If you’re swimming offshore, be careful you don’t get caught when the tide goes out. That’s the advice being learned fast by some clients of Mossack Fonseca, who used the secretive services of Panama-based law firm to facilitate everything from bribery, arms deals and tax evasion, to financial fraud and drug trafficking.
The leak of 11 million documents held by Mossack Fonseca to the International Consortium of Investigative Journalists (ICIJ) reveals how the rich and powerful are using tax havens to hide their wealth. Heads of state, politicians, friends of politicians and other wealthy individuals are all in the firing line of this corruption scandal. And as has been widely reported, regulatory authorities across the world will now pour over the papers for signs of malpractice—and potentially prosecution.
There are several important themes arising from the ‘Panama Papers’ that caught my attention.

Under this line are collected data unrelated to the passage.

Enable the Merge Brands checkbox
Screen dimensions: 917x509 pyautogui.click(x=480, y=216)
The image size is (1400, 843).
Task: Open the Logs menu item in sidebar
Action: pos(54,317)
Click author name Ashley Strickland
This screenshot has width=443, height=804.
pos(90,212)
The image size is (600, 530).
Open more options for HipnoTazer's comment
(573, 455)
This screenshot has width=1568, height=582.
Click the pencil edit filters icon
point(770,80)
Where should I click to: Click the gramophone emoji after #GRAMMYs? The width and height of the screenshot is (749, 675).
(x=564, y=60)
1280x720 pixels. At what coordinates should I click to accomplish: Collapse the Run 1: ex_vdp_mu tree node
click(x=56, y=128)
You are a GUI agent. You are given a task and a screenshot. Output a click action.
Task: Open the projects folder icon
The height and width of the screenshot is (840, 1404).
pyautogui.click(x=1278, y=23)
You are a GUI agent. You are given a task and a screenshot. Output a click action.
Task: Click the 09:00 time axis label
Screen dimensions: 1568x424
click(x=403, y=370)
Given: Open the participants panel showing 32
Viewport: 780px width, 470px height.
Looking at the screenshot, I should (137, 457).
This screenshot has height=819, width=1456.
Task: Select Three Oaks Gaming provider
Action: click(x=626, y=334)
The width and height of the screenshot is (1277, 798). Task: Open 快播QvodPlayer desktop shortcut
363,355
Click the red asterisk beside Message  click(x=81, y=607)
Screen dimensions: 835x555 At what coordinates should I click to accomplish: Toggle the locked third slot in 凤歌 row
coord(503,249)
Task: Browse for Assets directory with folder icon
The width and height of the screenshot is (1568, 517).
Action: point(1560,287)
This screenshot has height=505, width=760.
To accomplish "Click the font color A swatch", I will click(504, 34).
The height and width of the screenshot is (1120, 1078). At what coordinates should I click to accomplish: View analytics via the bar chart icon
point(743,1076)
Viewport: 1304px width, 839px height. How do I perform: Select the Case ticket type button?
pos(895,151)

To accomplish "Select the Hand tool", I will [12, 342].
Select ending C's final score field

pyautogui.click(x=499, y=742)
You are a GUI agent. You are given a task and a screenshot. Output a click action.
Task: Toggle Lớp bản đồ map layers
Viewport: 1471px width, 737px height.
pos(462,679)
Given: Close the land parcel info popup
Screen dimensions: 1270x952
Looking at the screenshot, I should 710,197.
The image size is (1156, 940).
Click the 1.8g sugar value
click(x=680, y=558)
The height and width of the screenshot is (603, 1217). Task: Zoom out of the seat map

The first is the sheer scale of the Mossack Fonseca leak: it is the largest in history and dwarfs by some margin the Wikileaks data released in 2010. In all, two terabytes of data spanning 40 years of transactions and the details of 214,000 entities, including companies, trusts and foundations. And according to the BBC, if the amount of data released by Wikileaks was equal to the population of San Francisco, the amount of data released in the Panama Papers is the equivalent to the population of India.
From a compliance perspective, one of the most worrying disclosures is that Mossack Fonseca is among the world’s top creators of shell companies, with branches in London, Beijing, Miami and more than 40 other cities worldwide. According to the ICIJ, shell companies that have the outward appearance of being legitimate businesses, but are just empty shells, were used by world leaders, politicians their cronies and affluent individuals to hide money. What does this tell us? Shell companies are not only being used for tax evasion, but may have also helped government officials conceal their interests in bribe payments.
Our old friend FIFA is never far away from the corruption spotlight, as is the case here too. The documents allegedly reveal that a key member of FIFA’s ethics committee, Uruguayan lawyer Juan Pedro Damiani, and his firm provided legal assistance for multiple offshore companies linked to a former FIFA vice-president arrested last year as part of the U.S. inquiry into football corruption. In all, four of the FIFA officials indicted in the U.S. used offshore companies created by Mossack Fonsecca. Revelations like this provide telling insight into how organizations are attempting to hide their corruption behind an almost impenetrable spider’s web of illicit networks.
Next, we also learn that Mossack Fonseca worked with 33 individuals or companies who have been placed under sanctions by the U.S. Treasury, including companies based in Iran, Syria, Zimbabwe and North Korea. One had links to North Korea's nuclear weapons program. Their companies were harboured by the Seychelles, the British Virgin Islands, Panama and other jurisdictions. Hard evidence that these jurisdictions will now be in the international regulatory authorities’ cross-hairs.
Financial institutions remain exposed to corruption
The leak also demonstrates that financial Institutions remain particularly vulnerable to being a conduit for criminals’ misuse of the global financial system. HSBC and Credit Suisse, for example, were named by the ICIJ among the banks that allegedly helped set up complex structures that make it hard for tax collectors and investigators to track the flow of money from one place to another. Both deny the allegations.
It’s not all bad news though. In recent years, many jurisdictions have opened their affairs to wider regulatory scrutiny, including Switzerland, Luxembourg and the Channel Islands. The ‘Panama Papers’ will likely lead to Panama and other jurisdictions such as the British Virgin Islands being forced to (or willingly) adopt similar transparency into the beneficial ownership of entities. This will make it harder for terrorists, corrupt politicians, money launderers and tax evaders to find a haven in their jurisdiction.
Comments from British Prime Minister David Cameron and others following the ‘Panama Papers’ leak also appear to reflect a change in the political and public mood, at a time of enduring austerity. The UK has been among the leaders in identifying beneficial ownership, and in the wake of the Mossack Fonsecca leak, Cameron has promised to end “tax secrecy” in the UK and has described some offshore schemes that allow people to minimize their tax rates as “not morally acceptable”.
In June, for example, the British government will introduce a new central register that identifies the beneficial or “significant” owners of UK companies. And the major international summit to discuss offshore issues taking place in London in May is likely to concentrate on closing more loopholes to corruption, money laundering and other financial malpractice.
Drawing everything together, the ‘Panama Papers’ episode teaches organizations a fundamental and important lesson. It is imperative that companies entering into business relationships with third parties and bidding on procurement projects know the background to the entities and beneficial owners behind these businesses. The same holds true for financial institutions who must meet ‘Know Your Customer’ requirements.
Not having that visibility opens the door to dealing with shell companies for terrorists, corrupt politicians, money launderers and tax evaders.